[PATCH v2 06/07] cpuset memory spread slab cache optimizations

[Date Prev][Date Next][Thread Prev][Thread Next][Date Index][Thread Index]

 



From: Paul Jackson <[email protected]>

The hooks in the slab cache allocator code path for support of
NUMA mempolicies and cpuset memory spreading are in an important
code path.  Many systems will use neither feature.

This patch optimizes those hooks down to a single check of
some bits in the current tasks task_struct flags.  For non NUMA
systems, this hook and related code is already ifdef'd out.

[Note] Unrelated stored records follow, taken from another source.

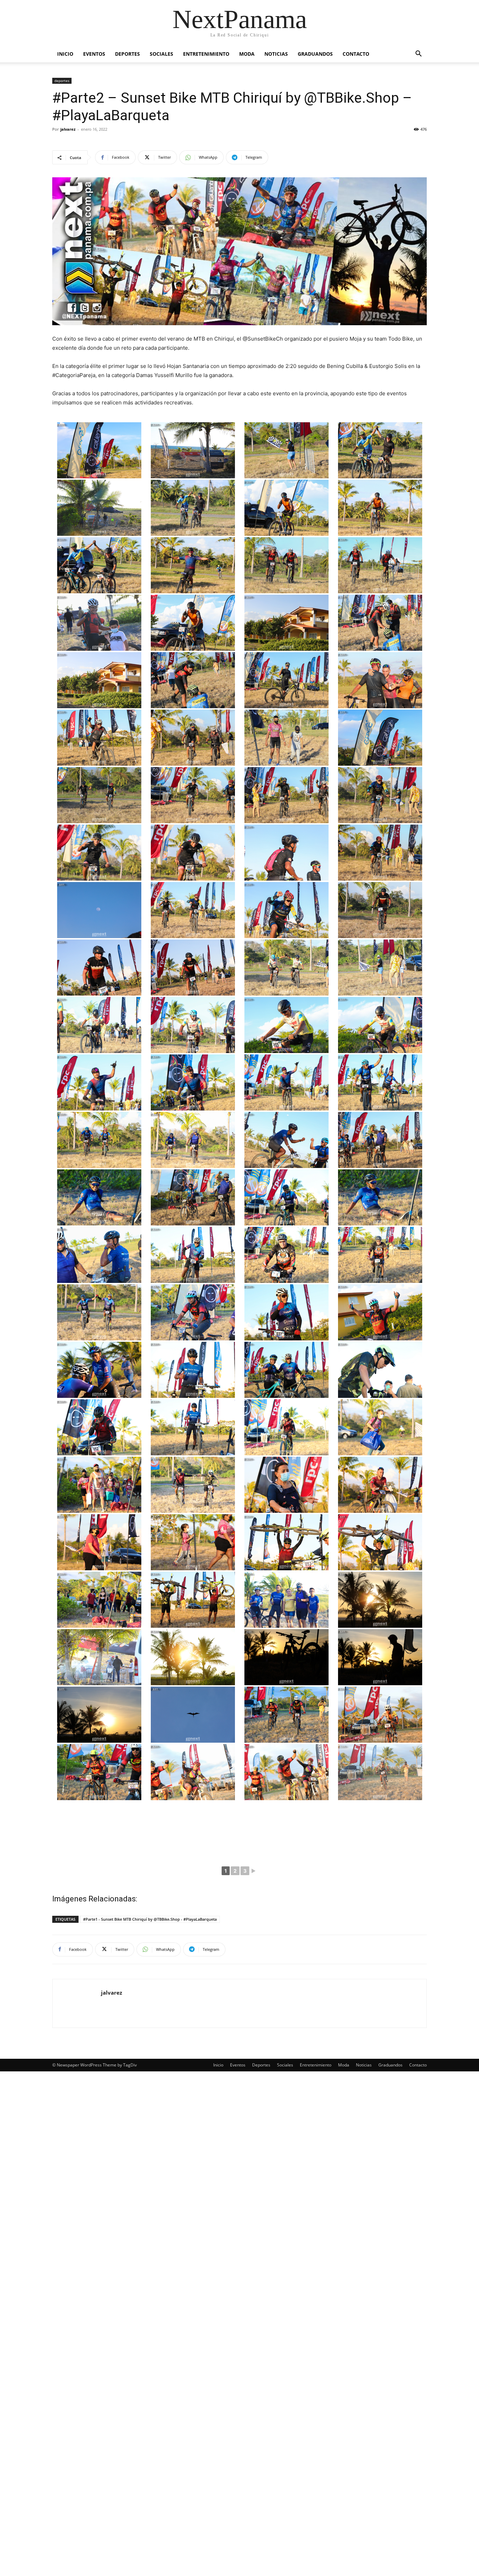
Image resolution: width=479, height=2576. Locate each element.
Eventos (94, 53)
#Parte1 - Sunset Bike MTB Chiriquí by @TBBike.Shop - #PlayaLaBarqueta (150, 1919)
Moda (247, 53)
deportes (61, 80)
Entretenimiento (206, 53)
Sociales (161, 53)
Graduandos (315, 53)
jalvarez (67, 129)
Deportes (127, 53)
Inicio (65, 53)
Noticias (276, 53)
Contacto (356, 53)
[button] (418, 54)
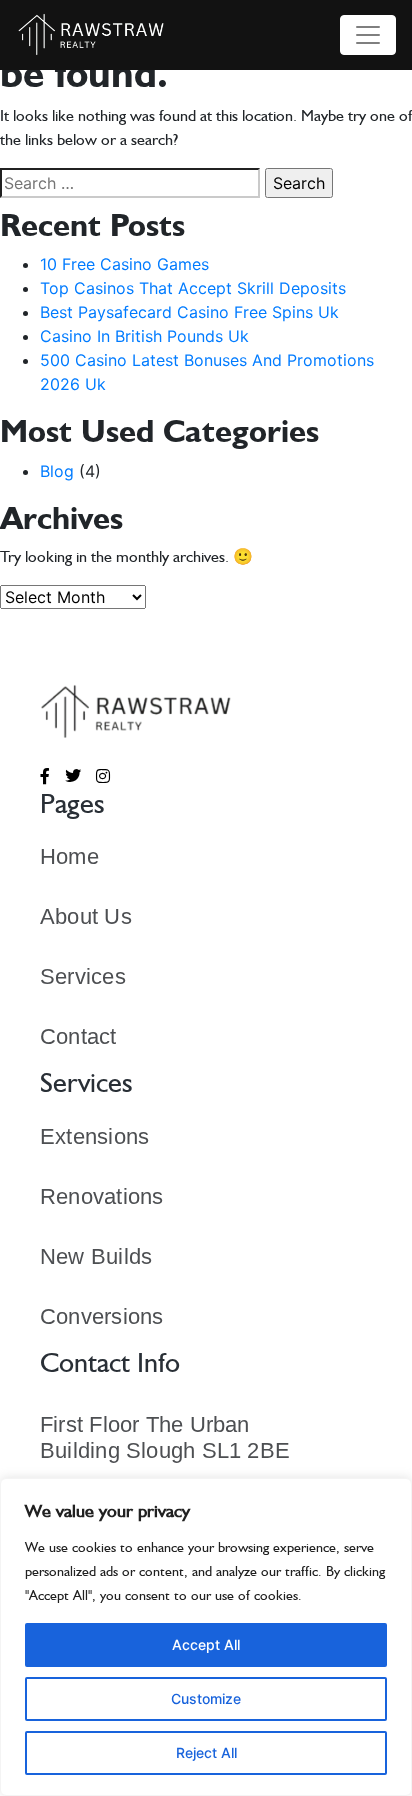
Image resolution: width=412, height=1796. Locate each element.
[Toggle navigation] (368, 35)
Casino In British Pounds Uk (144, 336)
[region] (206, 1637)
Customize (206, 1698)
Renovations (101, 1196)
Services (83, 976)
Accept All (206, 1644)
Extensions (94, 1136)
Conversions (101, 1316)
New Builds (96, 1256)
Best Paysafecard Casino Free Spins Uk (189, 312)
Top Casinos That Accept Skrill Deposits (193, 288)
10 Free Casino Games (124, 264)
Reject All (206, 1752)
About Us (86, 916)
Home (69, 856)
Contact (78, 1036)
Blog (57, 471)
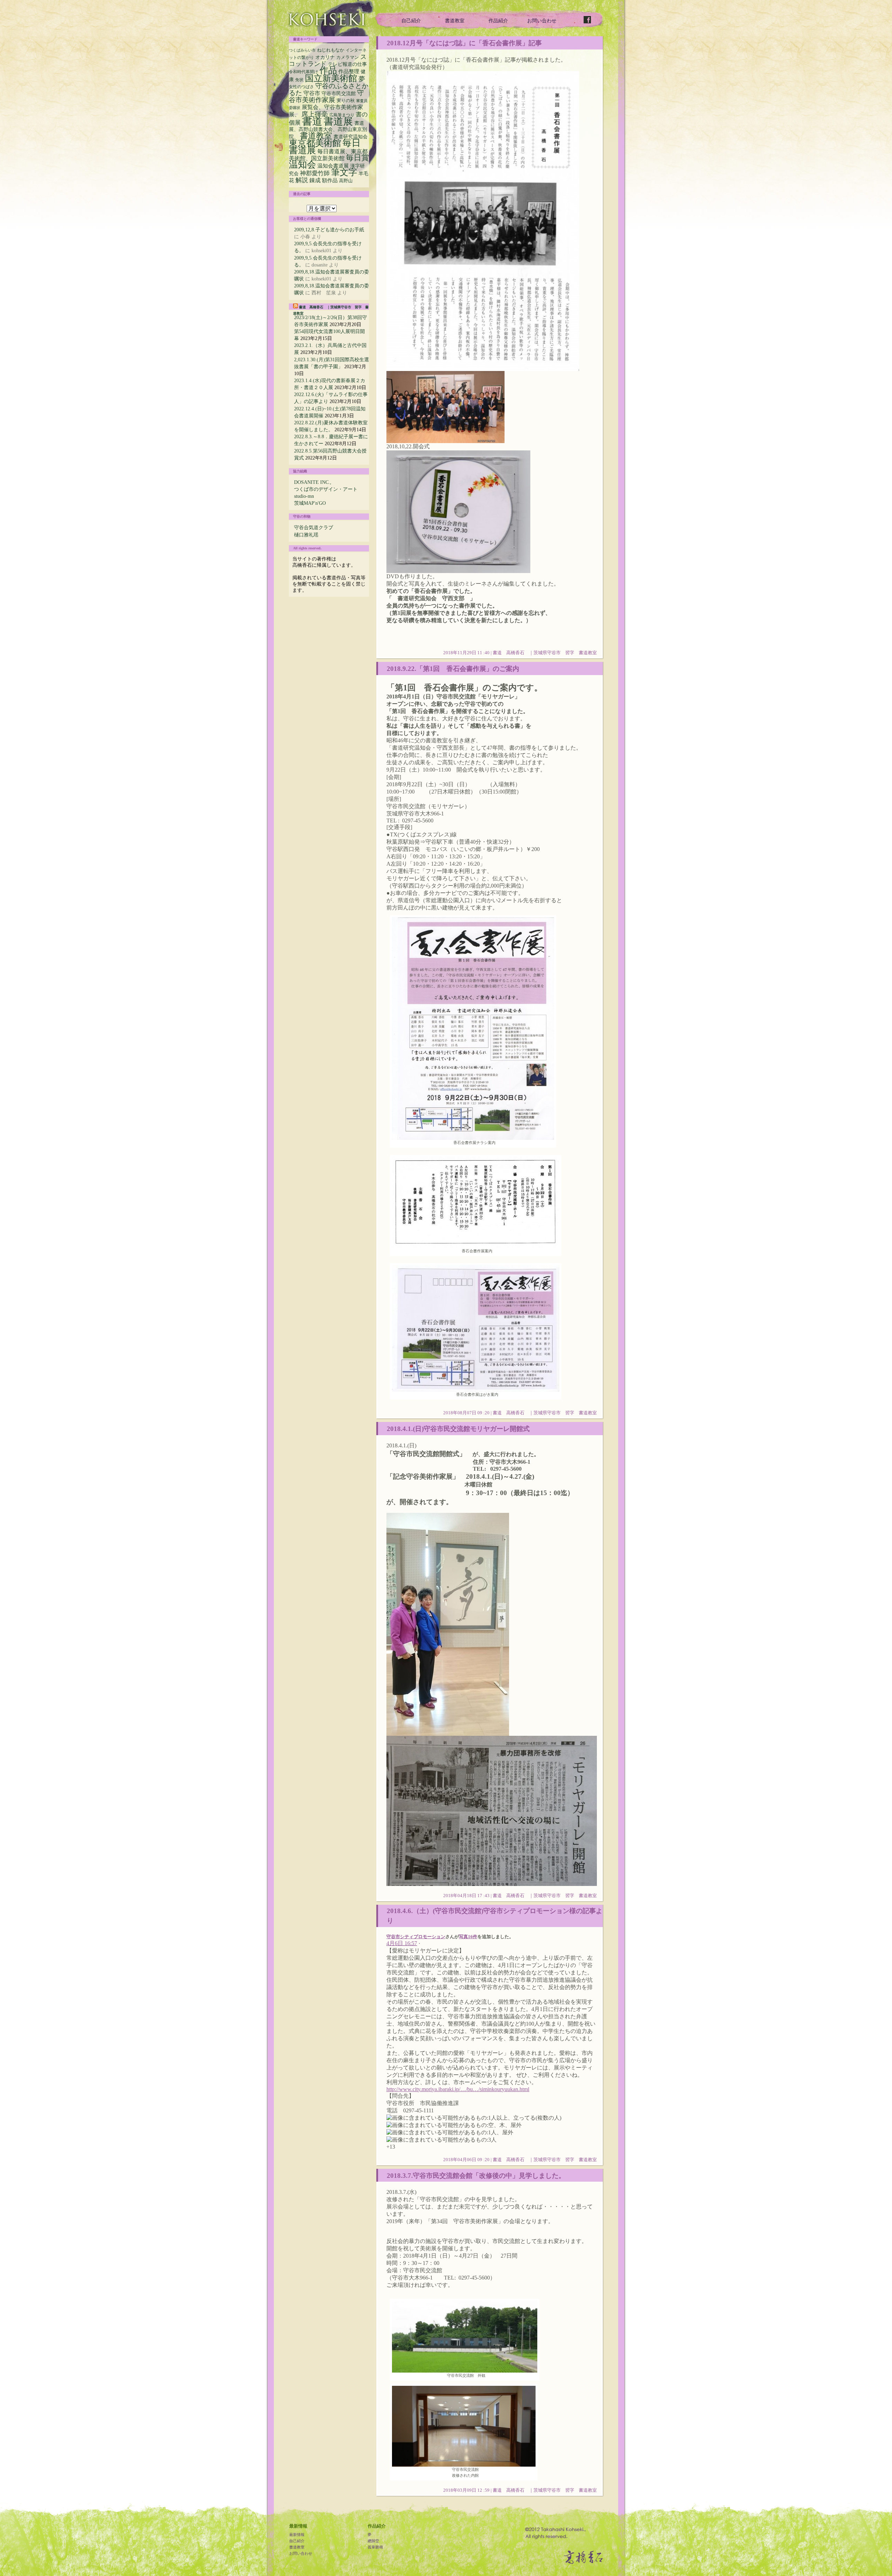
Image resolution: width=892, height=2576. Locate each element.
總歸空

The optimization is done by using another task flag, set if the
task is using a non-default NUMA mempolicy.  Taking this flag
bit along with the PF_SPREAD_PAGE and PF_SPREAD_SLAB flag bits
added earlier in this 'cpuset memory spreading' patch set, one
can check for the combination of any of these special case
memory placement mechanisms with a single test of the current
tasks task_struct flags.

This patch also tightens up the code, to save a few bytes of
kernel text space, and moves some of it out of line.  Due to
the nested inlines called from multiple places, we were ending
up with three copies of this code, which once we get off the
main code path (for local node allocation) seems a bit wasteful
of instruction memory.

Signed-off-by: Paul Jackson <[email protected]>

---

 include/linux/mempolicy.h |    5 +++++
 include/linux/sched.h     |    1 +
 kernel/fork.c             |    1 +
 mm/mempolicy.c            |   32 ++++++++++++++++++++++++++++++++
 mm/slab.c                 |   41 ++++++++++++++++++++++++++++-------------
 5 files changed, 67 insertions(+), 13 deletions(-)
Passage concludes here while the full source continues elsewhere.